Title | : | Deep Networks Learn Features for Classification from Local Label Imbalances |
Speaker | : | Prithaj Banerjee (IITM) |
Details | : | Thu, 30 May, 2024 10:30 AM @ SSB-233 |
Abstract: | : | Deep neural networks outperform kernel machines on several datasets because of 'feature learning'. A natural notion of features (for classification tasks) is discontinuities in the true label function (Bayes classifier) and the model function. The main feature learning hypothesis we make can be stated as -- "label function discontinuities attract model function discontinuities while training". To test this hypothesis, we perform experiments on classification data where the true label function is given by an oblique decision tree -- a setup that allows easy enumeration of label function discontinuities.
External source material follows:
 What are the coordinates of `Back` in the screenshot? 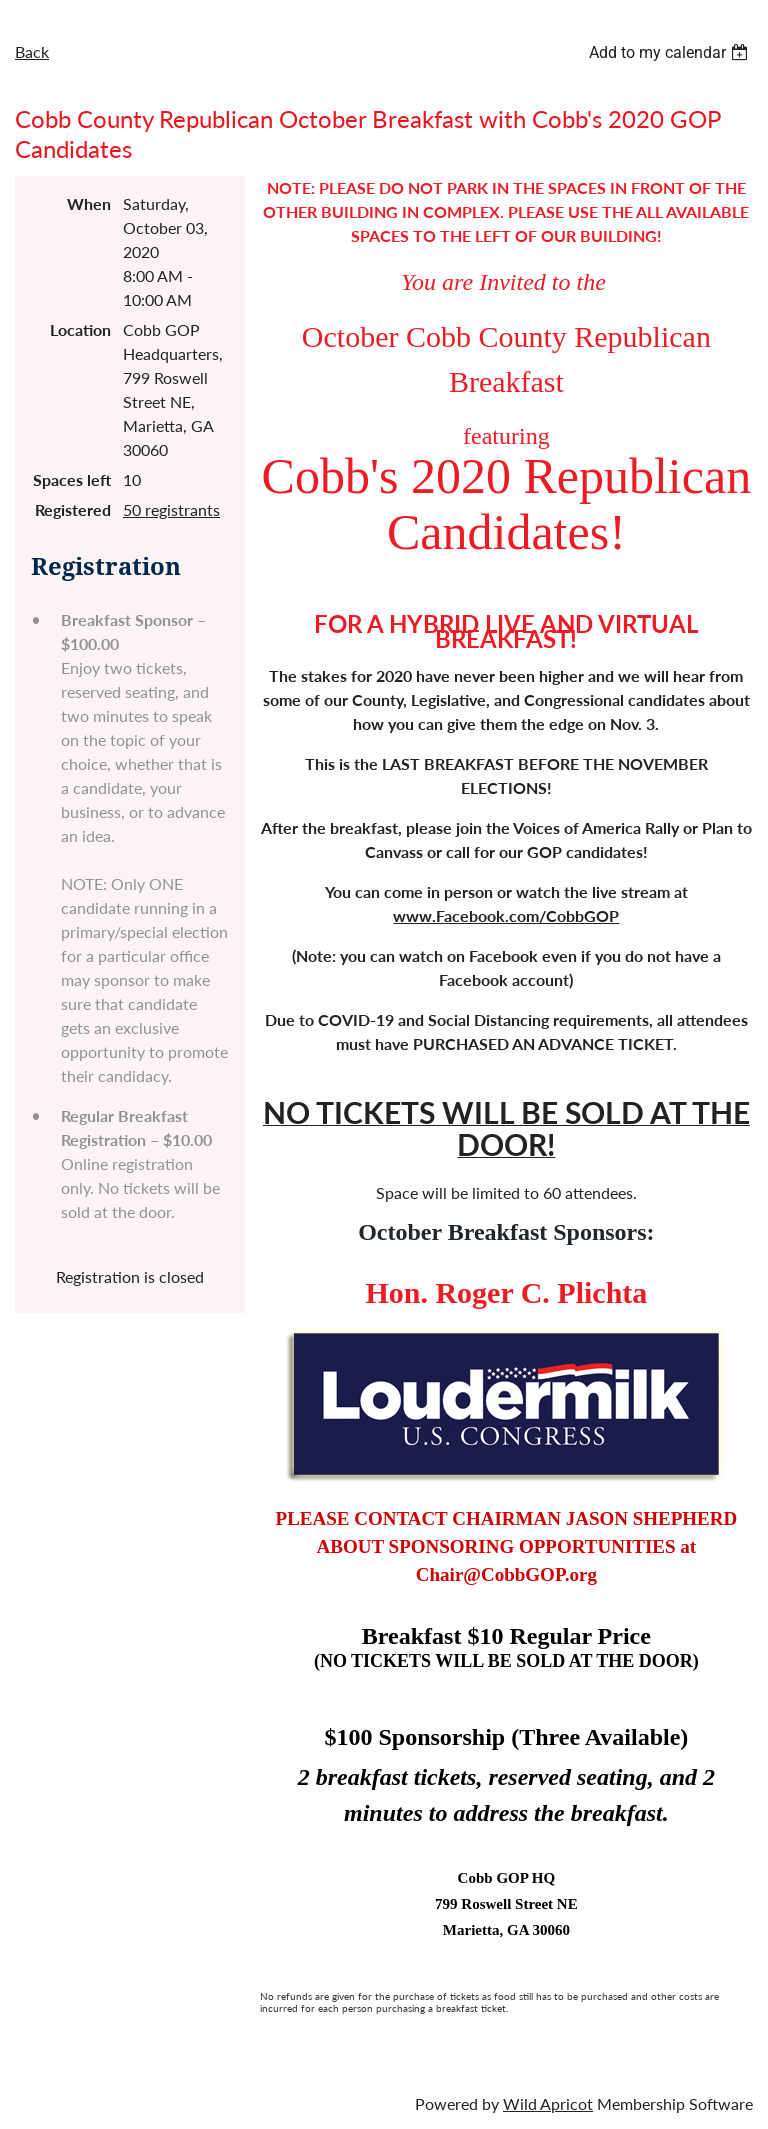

We then design/construct a novel deep architecture called a Deep Linearly Gated Network (DLGN). The discontinuities of a DLGN in the input space can be easily enumerated, as opposed to a ReLU network. In this setup, we provide supporting evidence demonstrating the movement of model function discontinuities towards the label function discontinuities. We note that feature learning is essential for good performance in this setup -- standard ReLU nets and DLGNs outperform static kernel methods (such as Kernel-SVM) and tree methods. We then demonstrate the greater mechanistic interpretability of a DLGN by extracting the parameters of a decision tree from the parameters of a DLGN. We also show that the DLGN is competitive with ReLU networks and other tree-learning algorithms on several real-world tabular datasets. |